# Stop the presses!



## uberRog (Jul 1, 2017)

I actually got a tip FROM A POOL RIDER! What's this world coming to? Dogs and cats, living together, mass hysteria!


----------



## sellkatsell44 (Oct 25, 2015)

There are times I have to take pool (work only pays for pool) and I always tip generously because work pays for it. Usually $5 minimum, $10 was the most I was allowed.


----------



## Uberyouber (Jan 16, 2017)

The End Is Near...


----------



## 1.5xorbust (Nov 22, 2017)

Shill.


----------



## uberRog (Jul 1, 2017)

1.5xorbust said:


> Shill.


Who is this directed at? I'm confused.


----------



## 1.5xorbust (Nov 22, 2017)

uberRog said:


> Who is this directed at? I'm confused.


Just joking. Everyone knows that pool pax don't tip. If you got tipped you must be a corporate shill.


----------



## uberRog (Jul 1, 2017)

1.5xorbust said:


> Just joking. Everyone knows that pool pax don't tip. If you got tipped you must be a corporate shill.

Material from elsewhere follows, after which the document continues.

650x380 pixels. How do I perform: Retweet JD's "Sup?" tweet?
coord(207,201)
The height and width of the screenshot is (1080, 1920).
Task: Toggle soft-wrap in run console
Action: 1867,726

Nope. It was just a much longer ride than it should have been b/c there was a wreck on GA 400. We had plenty of time to chat and I guess my pax enjoyed my witty banter enough to leave a tip!


----------



## Mista T (Aug 16, 2017)

1.5xorbust said:


> Just joking. Everyone knows that pool pax don't tip. If you got tipped you must be a corporate shill.


Nah, he was playing with the graphics software and did some cut and paste stuff. Made it look like a tip.

EVERYONE knows that Pools don't tip.

Next her gonna say the earth ain't flat.


----------